Click-target data:
========
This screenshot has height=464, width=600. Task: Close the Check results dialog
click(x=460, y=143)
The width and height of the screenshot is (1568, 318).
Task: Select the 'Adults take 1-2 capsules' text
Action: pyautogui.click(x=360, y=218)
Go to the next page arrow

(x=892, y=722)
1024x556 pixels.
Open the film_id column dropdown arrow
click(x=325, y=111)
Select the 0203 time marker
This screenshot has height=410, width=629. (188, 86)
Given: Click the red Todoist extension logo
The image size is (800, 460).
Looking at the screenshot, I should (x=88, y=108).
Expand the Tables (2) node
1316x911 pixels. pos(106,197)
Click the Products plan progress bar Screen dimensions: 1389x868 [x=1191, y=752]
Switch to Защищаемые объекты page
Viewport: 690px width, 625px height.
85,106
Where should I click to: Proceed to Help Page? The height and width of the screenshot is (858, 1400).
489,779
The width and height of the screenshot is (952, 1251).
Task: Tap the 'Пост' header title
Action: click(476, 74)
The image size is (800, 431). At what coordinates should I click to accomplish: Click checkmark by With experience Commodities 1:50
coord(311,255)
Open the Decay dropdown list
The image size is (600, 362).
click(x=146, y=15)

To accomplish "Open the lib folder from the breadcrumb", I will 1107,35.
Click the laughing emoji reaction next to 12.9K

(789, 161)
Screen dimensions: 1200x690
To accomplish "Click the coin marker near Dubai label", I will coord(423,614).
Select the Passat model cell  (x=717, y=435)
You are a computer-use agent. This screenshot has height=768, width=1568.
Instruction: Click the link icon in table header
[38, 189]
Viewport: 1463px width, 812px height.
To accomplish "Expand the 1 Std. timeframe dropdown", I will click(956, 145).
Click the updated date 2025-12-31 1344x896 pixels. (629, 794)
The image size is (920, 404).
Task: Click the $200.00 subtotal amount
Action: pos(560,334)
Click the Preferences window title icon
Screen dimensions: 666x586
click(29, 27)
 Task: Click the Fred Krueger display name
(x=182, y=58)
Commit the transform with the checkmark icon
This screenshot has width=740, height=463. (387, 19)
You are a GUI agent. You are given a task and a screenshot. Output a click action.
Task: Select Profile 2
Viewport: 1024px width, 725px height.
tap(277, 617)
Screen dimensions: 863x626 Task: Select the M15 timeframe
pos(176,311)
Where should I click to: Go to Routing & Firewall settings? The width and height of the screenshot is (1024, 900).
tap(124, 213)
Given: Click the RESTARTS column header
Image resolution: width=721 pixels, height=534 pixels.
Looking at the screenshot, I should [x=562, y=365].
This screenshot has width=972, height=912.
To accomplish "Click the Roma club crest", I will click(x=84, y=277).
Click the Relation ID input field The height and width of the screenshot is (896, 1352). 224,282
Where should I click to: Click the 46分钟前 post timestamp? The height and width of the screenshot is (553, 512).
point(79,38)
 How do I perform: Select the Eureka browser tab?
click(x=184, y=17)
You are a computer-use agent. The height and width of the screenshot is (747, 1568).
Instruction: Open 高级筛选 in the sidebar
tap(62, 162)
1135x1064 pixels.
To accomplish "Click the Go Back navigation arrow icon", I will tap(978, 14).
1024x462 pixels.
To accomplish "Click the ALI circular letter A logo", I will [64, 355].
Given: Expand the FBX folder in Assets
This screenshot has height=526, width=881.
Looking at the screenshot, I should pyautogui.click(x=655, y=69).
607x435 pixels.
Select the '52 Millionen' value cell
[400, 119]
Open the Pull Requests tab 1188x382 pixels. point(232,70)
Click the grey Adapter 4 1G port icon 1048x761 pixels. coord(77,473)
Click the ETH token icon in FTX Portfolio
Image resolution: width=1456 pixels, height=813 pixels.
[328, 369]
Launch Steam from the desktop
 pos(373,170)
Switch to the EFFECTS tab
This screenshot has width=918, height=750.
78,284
========
→ WHAT IS NEEDED
Copy out the lines above word for word, from the line containing "Commit the transform with the checkmark icon" through the line containing "tap(124, 213)".

→ SOLUTION TO THIS PROBLEM
Commit the transform with the checkmark icon
This screenshot has width=740, height=463. (387, 19)
You are a GUI agent. You are given a task and a screenshot. Output a click action.
Task: Select Profile 2
Viewport: 1024px width, 725px height.
tap(277, 617)
Screen dimensions: 863x626 Task: Select the M15 timeframe
pos(176,311)
Where should I click to: Go to Routing & Firewall settings? The width and height of the screenshot is (1024, 900).
tap(124, 213)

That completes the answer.